Tecnología: ¿oportunidad de oro o trampa maquiada?
Goldman Sachs ha encendido las alarmas, pero no de pánico. La banca de inversión considera que las tecnológicas, tras una racha de rendimiento decepcionante, se encuentran en un punto de inflexión, ofreciendo una ventana de oportunidad para inversores astutos. Pero, ¿es realmente el momento de apostar por un sector que ha estado sufriendo una presión considerable?
El largo invierno tecnológico: causas y consecuencias
Durante el último año, las acciones tecnológicas han experimentado una debilidad relativa sin precedentes en las últimas cinco décadas, según Goldman. La aparición del modelo de inteligencia artificial DeepSeek de China, el gasto masivo en infraestructura (capex) por parte de los gigantes de la nube (hyperscalers) estadounidenses y la disrupción que la IA está provocando en el sector del software han contribuido a este declive. El resultado: una rotación hacia acciones orientadas al valor.
Lo que nadie cuenta es que, a pesar de este contexto adverso, los beneficios de las tecnológicas se mantienen sólidos. De hecho, Goldman señala que las revisiones de beneficios han sido más positivas que en cualquier otro sector, creando una desconexión notable entre el rendimiento bursátil y los resultados reales. La cifra habla por sí sola: las empresas del sector IT representan el 87% del crecimiento del EPS del S&P 500 en el primer trimestre.
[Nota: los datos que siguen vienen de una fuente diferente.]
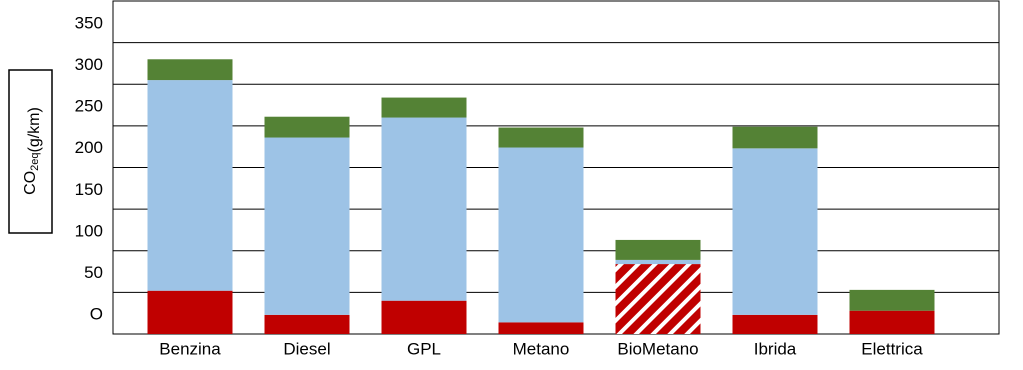 This screenshot has width=1023, height=370. I want to click on y-tick-label: 150, so click(89, 190).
¿Defensiva en tiempos de incertidumbre?
Pero la historia no termina ahí. El aumento de las tensiones geopolíticas, especialmente la situación en Irán, ha añadido una capa adicional de atractivo al sector tecnológico. Goldman argumenta que, debido a la relativa insensibilidad de sus flujos de caja a las fluctuaciones económicas y al potencial beneficio que obtendrían de una subida de los tipos de interés, las tecnológicas podrían comportarse como inversiones defensivas en los próximos meses. Con las valoraciones ajustándose y los beneficios demostrando resiliencia, ¿estamos ante el principio del fin de la tormenta, o simplemente un respiro antes de una nueva caída?
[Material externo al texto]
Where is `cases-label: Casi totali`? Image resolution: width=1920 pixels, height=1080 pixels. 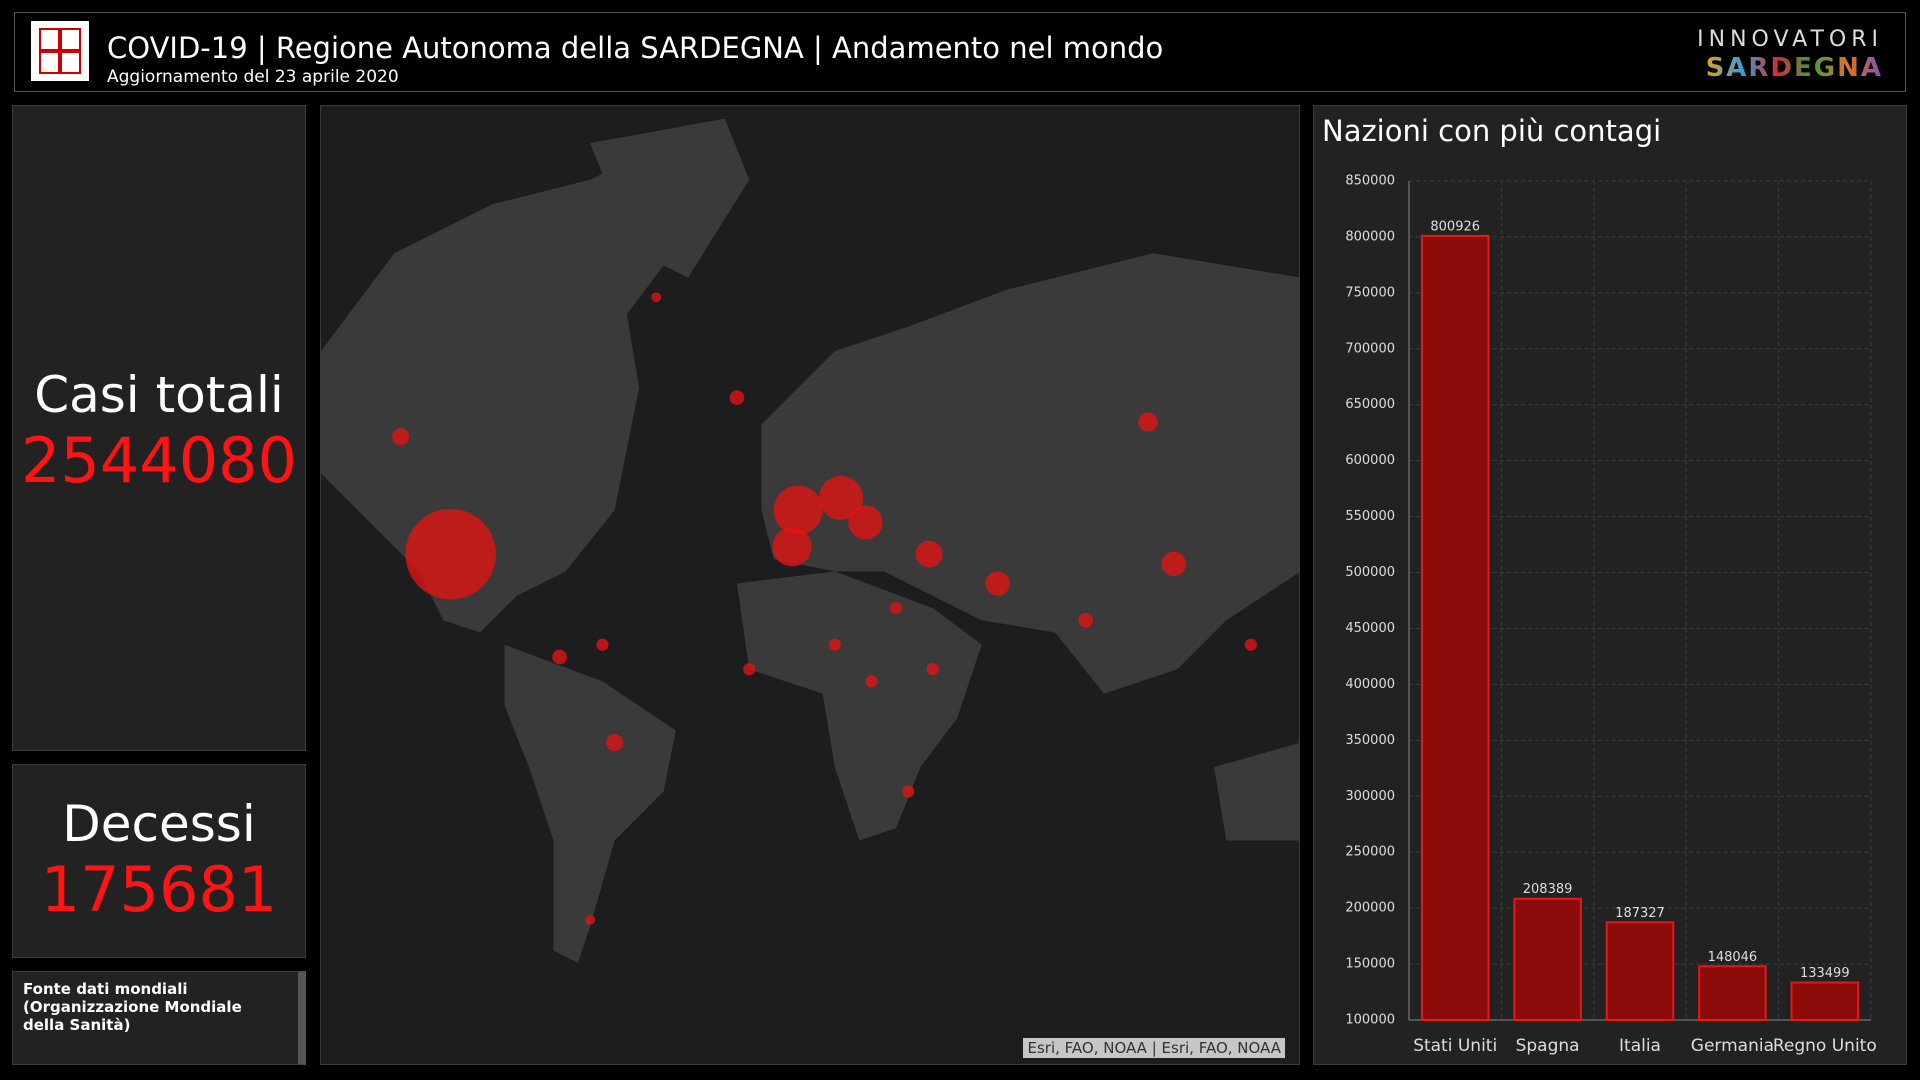 cases-label: Casi totali is located at coordinates (159, 395).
En Estados Unidos, la prima de valoración de los hyperscalers, aquellos que lideran la carrera por el control de la infraestructura de la IA, ha disminuido considerablemente, equiparándose al resto del sector. A nivel global, el ratio precio/beneficio (P/E) del sector tecnológico se sitúa por debajo de sectores como el de consumo discrecional, productos básicos e industriales, lo que sugiere que aún existe margen para la revalorización. La pregunta ahora es si los factores que impulsaron la caída inicial persisten, o si el mercado está listo para reconocer el verdadero potencial de estas empresas.
La oportunidad es real, pero la prudencia es esencial. No todo lo que brilla es oro, y el sector tecnológico sigue estando expuesto a riesgos macroeconómicos y a la evolución de la regulación en materia de IA. Los inversores deben analizar cuidadosamente los fundamentos de cada empresa antes de tomar cualquier decisión.
Finalmente, la volatilidad del mercado, exacerbada por la incertidumbre geopolítica, podría ofrecer una última oportunidad de adquirir acciones tecnológicas a precios atractivos. Pero, como siempre, la clave está en la disciplina y en una estrategia de inversión a largo plazo. El mercado, implacable, siempre premia a quienes saben leer entre líneas.